The EU’s Eastern Border Gets a Brief Respite

The EU’s Eastern Border Gets a Brief Respite
Polish soldiers sit on an army vehicle as they drive past a checkpoint close to the border with Belarus in Kuznica, Poland, Nov. 16, 2021 (AP photo by Matthias Schrader).

There is cautious optimism in Brussels that the temperature seems to be dialing down on the crises with Belarus and Russia on the EU’s eastern border, as Minsk takes a step back in its long-running border standoff with Warsaw and Moscow has not yet made any military incursion into Ukraine, despite once again massing troops on the border. But there is also a feeling in Brussels and across the continent that the events of the past few weeks are a harbinger of dark days ahead.

EU defense ministers met Tuesday to discuss both the “hybrid warfare” by Belarus at the Polish border and the build-up of Russian troops at the Ukrainian border. They were joined by NATO Secretary-General Jens Stoltenberg, who warned Moscow not to take any “aggressive actions” against Ukraine. The French and German foreign ministers similarly warned of “serious consequences” for Russia if it invades Ukraine again. EU Commission President Ursula von der Leyen discussed the issue with U.S. President Joe Biden at the White House last week, with both stating that they “fully support the territorial integrity of Ukraine.” But that will be cold comfort to Kyiv, which watched the West sit idly by when Crimea was invaded and annexed by Russian forces in 2014, apart from issuing sanctions that have been unsuccessful in reversing the annexation.
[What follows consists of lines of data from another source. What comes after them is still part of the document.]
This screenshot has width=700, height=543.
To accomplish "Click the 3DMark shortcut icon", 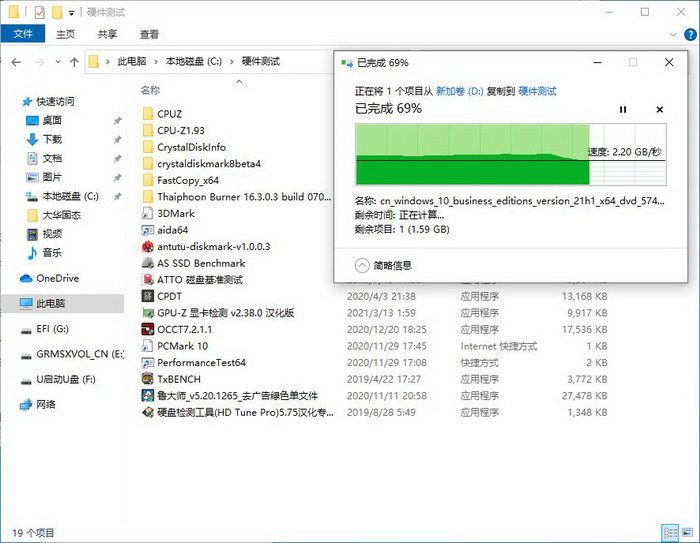I will pos(147,213).
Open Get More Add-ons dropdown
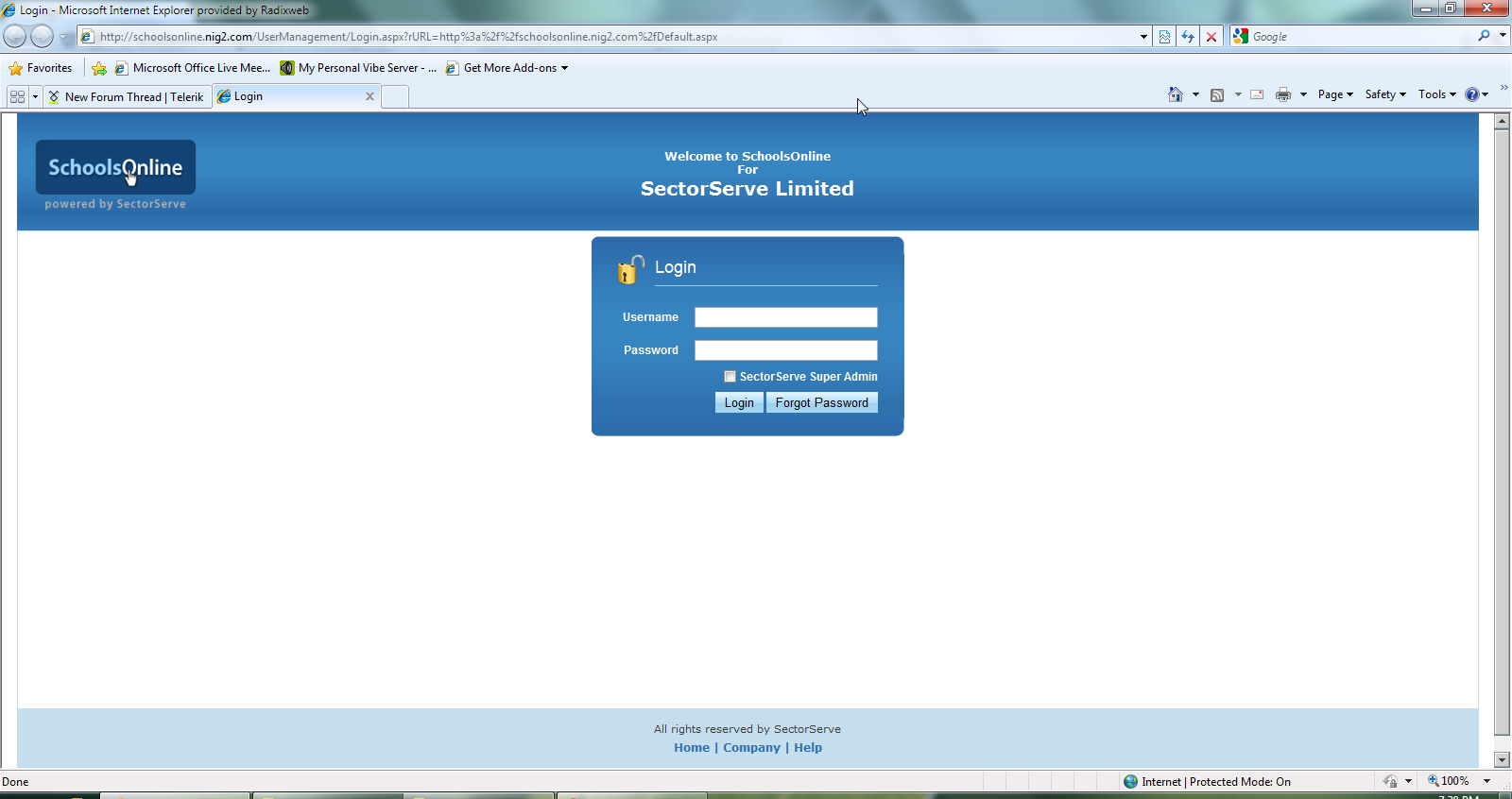Image resolution: width=1512 pixels, height=799 pixels. point(564,68)
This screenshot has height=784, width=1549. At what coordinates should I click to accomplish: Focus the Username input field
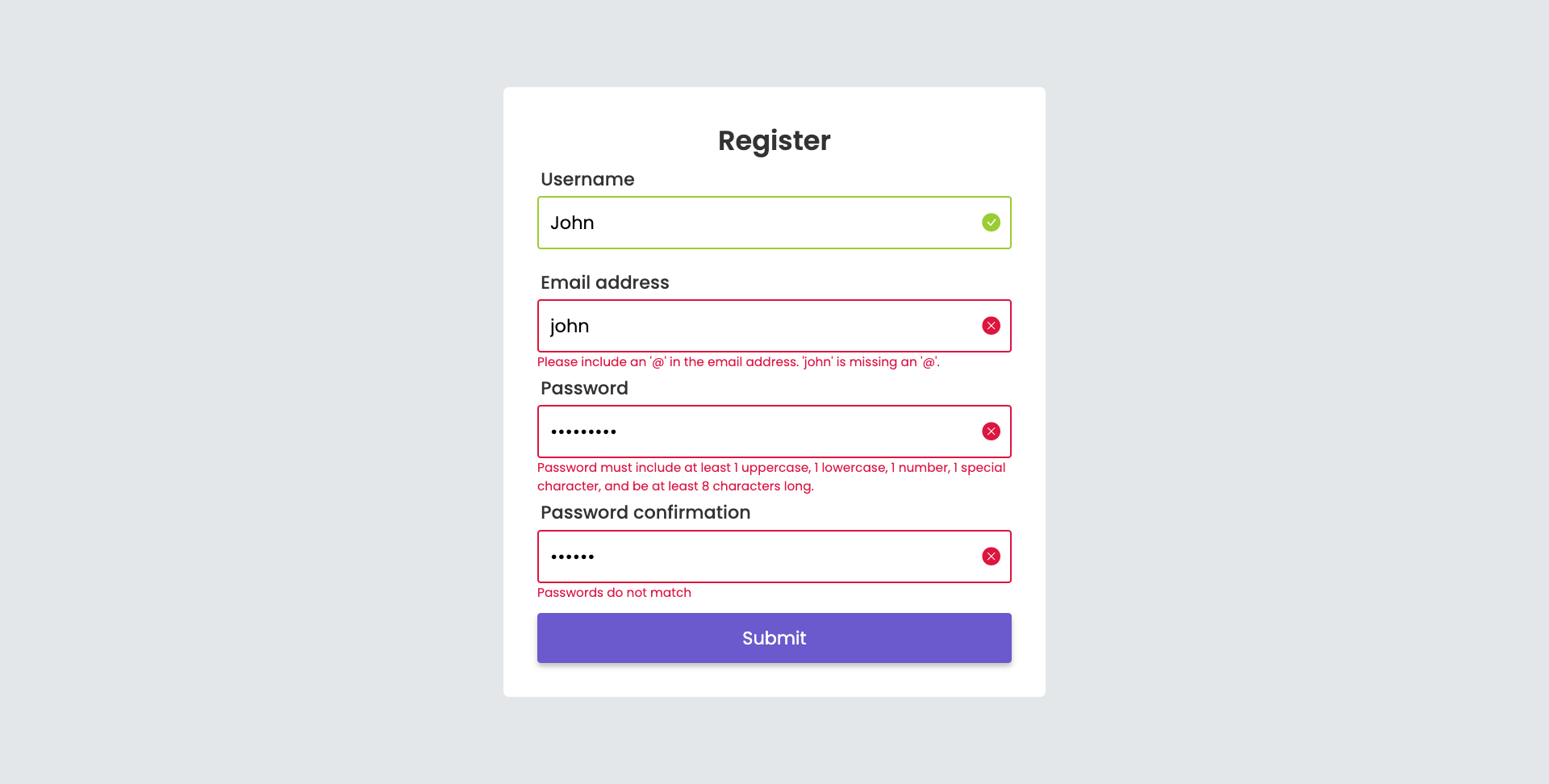[x=774, y=223]
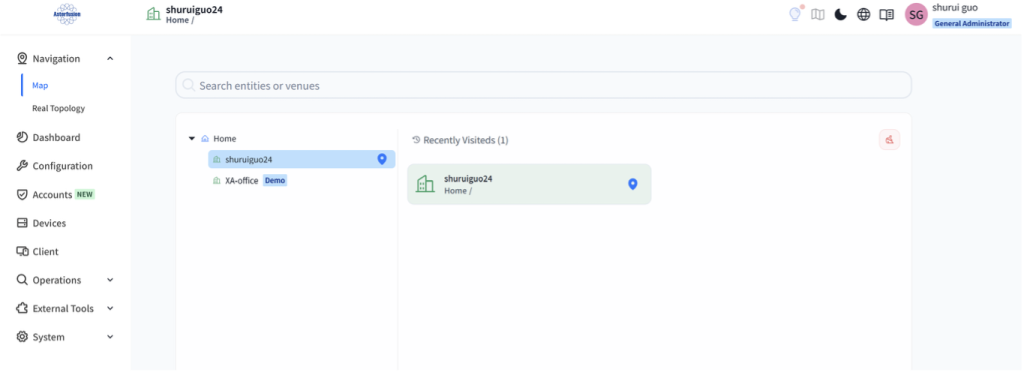
Task: Open the shuruiguo24 recently visited card
Action: pos(529,184)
In the days since von der Leyen’s meeting with Biden, the situation at the EU’s eastern border has calmed somewhat on both fronts, with no new migrant arrivals to Belarus and no new Russian troop movements. Facing the threat of sanctions, third-country airlines from Turkey, Lebanon and the UAE voluntarily agreed to stop one-way flights to Minsk for people from Syria, Iraq and Yemen. EU foreign affairs chief Josep Borrell and German Chancellor Angela Merkel have both been in direct contact with the Belarusian government; Belarus authorities have started moving migrants from the border to a logistics warehouse near the Kuznica checkpoint and from there possibly on to Minsk. Repatriation flights to Iraq are scheduled to start today, and Belavia—Belarus’ national airline—is voluntarily participating in the flights. That has caused some EU member states to consider holding off on applying sanctions against the airline for now, much to the great frustration of the bloc’s eastern member states.